Problem Set 3: Causality, IV, and Final Review

EC 421: Introduction to Econometrics

Author

Edward Rubin

1 Instructions

Optional!!! This problem set is entirely optional. If you submit it, it will replace your lowest problem set grade (unless it is lower than your lowest grade). If you do not submit this assignment, your grade will be unchanged. Either way, I encourage you to work through the problems to prepare for the final exam.

Due Upload your answer on Canvas before 11:59PM on Wednesday, 11 March 2026.

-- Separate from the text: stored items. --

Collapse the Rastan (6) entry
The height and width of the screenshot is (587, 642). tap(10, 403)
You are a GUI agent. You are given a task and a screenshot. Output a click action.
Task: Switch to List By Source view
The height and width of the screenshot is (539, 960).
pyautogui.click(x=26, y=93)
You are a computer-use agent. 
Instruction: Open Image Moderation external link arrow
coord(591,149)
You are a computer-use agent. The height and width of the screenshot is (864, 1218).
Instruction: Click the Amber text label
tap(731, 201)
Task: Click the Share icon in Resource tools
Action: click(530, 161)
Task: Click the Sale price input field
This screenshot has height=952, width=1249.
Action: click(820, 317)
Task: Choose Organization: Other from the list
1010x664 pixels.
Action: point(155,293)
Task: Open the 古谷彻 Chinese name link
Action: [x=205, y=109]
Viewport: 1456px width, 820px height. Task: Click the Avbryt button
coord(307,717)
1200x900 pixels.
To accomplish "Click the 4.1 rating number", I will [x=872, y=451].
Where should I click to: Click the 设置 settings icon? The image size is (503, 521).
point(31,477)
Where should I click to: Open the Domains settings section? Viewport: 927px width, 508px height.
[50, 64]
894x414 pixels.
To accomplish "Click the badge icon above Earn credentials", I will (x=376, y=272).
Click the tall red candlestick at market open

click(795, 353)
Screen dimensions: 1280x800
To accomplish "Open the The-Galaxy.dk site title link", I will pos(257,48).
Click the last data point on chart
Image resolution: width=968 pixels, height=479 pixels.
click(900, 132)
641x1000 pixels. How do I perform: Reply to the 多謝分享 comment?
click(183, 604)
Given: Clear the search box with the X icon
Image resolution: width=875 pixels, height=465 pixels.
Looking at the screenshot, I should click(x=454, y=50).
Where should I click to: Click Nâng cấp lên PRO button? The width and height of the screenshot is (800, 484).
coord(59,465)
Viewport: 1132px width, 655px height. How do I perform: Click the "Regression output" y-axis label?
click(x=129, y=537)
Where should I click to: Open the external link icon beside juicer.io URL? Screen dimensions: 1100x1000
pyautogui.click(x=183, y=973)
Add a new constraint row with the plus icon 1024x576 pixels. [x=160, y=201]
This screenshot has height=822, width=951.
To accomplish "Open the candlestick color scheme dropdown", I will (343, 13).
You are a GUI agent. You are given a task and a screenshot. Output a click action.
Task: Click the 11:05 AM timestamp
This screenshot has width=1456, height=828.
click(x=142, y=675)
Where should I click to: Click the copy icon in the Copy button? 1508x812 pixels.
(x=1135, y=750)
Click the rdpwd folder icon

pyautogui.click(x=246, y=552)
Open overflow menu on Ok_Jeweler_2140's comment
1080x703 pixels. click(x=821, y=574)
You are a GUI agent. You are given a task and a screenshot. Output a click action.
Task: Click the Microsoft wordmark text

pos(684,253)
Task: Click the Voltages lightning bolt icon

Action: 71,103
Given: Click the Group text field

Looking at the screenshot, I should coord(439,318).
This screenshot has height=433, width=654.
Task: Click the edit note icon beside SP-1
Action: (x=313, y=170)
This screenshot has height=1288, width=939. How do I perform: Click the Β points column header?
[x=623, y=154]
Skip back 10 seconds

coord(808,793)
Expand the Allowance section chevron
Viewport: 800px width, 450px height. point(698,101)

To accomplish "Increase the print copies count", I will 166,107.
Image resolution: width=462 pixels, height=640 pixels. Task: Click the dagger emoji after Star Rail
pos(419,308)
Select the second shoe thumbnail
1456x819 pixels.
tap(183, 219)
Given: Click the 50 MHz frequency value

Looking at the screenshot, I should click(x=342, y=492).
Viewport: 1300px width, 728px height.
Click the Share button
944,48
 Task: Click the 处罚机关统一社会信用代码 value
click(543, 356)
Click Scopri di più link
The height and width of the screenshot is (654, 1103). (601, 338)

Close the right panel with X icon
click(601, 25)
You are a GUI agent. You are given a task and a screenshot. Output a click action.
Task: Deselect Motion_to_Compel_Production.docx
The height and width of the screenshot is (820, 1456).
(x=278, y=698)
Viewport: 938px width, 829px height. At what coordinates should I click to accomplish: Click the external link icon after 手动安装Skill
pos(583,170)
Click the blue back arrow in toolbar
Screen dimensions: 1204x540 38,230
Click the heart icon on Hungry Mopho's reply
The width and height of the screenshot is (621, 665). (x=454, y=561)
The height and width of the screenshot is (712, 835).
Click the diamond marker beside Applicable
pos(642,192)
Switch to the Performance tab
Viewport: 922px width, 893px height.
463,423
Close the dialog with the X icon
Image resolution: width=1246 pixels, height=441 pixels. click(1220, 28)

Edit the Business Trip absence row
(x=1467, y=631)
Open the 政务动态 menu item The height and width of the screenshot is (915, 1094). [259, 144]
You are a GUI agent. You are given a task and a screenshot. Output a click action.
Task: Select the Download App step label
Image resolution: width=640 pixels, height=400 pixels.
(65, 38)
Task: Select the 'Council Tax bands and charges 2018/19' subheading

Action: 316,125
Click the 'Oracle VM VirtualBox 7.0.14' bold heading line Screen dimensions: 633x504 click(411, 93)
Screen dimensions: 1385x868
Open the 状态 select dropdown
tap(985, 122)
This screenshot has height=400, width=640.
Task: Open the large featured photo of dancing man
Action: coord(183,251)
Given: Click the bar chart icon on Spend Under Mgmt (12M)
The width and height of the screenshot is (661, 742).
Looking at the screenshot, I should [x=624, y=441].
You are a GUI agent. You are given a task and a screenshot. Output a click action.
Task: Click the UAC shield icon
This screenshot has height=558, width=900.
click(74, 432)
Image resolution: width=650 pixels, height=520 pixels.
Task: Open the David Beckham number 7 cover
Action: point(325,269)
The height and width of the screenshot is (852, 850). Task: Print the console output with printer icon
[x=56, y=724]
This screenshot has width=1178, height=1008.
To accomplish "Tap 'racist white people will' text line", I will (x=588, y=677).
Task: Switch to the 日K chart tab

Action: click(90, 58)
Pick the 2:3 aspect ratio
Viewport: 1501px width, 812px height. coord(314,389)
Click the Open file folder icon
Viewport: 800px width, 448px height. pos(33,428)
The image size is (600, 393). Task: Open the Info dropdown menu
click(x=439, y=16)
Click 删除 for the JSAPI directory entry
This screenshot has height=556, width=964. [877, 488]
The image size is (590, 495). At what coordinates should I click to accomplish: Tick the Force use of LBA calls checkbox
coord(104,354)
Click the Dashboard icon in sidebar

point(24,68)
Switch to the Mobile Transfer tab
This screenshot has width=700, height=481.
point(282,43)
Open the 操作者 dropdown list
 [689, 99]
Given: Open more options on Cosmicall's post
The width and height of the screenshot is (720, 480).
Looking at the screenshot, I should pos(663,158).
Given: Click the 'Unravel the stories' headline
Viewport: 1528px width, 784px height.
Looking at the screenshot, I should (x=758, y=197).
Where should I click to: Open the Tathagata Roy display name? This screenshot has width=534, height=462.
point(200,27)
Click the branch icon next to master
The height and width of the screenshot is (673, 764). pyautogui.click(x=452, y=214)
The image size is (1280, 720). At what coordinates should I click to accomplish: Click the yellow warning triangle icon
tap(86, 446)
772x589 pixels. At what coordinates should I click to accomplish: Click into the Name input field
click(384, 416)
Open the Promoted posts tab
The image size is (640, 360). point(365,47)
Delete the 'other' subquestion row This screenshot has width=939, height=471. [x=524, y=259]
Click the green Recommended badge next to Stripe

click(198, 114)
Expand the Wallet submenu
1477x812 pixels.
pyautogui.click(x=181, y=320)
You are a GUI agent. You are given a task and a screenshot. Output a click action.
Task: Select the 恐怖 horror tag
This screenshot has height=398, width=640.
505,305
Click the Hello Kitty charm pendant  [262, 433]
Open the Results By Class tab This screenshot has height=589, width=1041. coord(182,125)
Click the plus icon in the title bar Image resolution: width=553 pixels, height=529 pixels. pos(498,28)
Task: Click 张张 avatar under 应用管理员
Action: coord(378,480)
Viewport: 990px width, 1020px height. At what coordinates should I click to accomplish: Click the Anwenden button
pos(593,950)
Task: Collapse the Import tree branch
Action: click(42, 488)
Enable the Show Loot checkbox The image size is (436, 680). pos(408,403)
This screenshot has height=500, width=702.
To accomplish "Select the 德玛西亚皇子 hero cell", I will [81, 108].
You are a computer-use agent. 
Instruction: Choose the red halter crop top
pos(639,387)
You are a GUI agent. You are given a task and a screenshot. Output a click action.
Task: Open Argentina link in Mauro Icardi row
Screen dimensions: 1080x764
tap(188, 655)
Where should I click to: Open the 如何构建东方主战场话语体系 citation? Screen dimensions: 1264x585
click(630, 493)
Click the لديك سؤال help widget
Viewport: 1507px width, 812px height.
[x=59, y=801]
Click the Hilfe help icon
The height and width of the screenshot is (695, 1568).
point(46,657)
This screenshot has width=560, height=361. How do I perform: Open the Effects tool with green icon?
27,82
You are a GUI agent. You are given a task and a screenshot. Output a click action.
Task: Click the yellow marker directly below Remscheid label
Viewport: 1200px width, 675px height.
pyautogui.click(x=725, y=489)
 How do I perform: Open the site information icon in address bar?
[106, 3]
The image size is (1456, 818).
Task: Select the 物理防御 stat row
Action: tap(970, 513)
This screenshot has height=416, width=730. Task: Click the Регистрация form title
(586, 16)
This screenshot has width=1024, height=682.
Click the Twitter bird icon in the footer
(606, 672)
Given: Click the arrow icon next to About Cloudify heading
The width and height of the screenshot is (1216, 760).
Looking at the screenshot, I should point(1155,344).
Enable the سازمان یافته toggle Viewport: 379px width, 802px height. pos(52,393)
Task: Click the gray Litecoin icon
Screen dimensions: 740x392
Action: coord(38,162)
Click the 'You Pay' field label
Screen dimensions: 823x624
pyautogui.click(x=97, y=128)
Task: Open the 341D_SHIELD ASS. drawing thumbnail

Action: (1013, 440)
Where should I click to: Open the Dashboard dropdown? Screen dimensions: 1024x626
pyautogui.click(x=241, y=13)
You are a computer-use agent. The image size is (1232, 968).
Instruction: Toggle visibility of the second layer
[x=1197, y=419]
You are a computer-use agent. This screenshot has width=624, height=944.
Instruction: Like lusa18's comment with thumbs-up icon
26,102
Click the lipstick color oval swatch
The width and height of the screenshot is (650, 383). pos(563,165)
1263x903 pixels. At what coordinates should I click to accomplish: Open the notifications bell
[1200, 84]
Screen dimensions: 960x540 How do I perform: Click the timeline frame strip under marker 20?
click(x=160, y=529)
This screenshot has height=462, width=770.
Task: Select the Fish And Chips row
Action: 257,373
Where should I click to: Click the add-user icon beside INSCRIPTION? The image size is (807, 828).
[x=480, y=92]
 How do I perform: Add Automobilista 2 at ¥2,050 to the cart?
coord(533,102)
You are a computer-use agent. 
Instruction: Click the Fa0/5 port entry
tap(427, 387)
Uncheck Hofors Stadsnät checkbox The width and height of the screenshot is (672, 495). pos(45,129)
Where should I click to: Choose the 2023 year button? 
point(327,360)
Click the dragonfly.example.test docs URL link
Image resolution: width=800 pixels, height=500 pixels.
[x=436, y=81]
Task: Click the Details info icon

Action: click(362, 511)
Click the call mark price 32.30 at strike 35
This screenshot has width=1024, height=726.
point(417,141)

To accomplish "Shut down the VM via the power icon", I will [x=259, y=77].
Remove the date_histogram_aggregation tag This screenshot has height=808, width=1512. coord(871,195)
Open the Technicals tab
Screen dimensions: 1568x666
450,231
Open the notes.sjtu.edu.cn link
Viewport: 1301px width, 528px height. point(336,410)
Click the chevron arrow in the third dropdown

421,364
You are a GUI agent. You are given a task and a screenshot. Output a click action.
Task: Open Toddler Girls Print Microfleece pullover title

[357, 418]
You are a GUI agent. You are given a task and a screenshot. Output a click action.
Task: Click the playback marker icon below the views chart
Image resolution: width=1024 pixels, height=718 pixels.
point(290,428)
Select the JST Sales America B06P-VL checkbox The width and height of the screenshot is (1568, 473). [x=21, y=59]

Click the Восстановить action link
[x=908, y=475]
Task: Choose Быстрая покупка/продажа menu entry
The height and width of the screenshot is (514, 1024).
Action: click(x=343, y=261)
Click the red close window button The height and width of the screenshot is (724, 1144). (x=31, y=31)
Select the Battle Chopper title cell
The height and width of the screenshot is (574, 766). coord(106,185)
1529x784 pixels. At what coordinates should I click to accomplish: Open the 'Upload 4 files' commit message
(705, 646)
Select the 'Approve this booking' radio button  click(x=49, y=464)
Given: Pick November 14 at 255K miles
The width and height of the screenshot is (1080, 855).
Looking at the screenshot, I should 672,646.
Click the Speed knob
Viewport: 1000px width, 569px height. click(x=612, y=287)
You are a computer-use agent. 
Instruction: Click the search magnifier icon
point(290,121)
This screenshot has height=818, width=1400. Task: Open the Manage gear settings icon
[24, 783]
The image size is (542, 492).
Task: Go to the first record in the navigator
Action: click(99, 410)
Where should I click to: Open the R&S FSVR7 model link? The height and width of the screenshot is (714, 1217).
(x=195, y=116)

Important You must submit your answers as an HTML or PDF file, built from an RMarkdown (.Rmd) or Quarto (.qmd) file. Do not submit the .Rmd or .qmd file. You will not receive credit for it.

If we ask you to create a figure or run a regression, then the figure or regression results should be in the document that you submit (not just the code—we want the actual figure or regression output with coefficients, standard errors, etc.).

Integrity If you are suspected of cheating, then you will receive a zero—for the assignment and possibly for the course.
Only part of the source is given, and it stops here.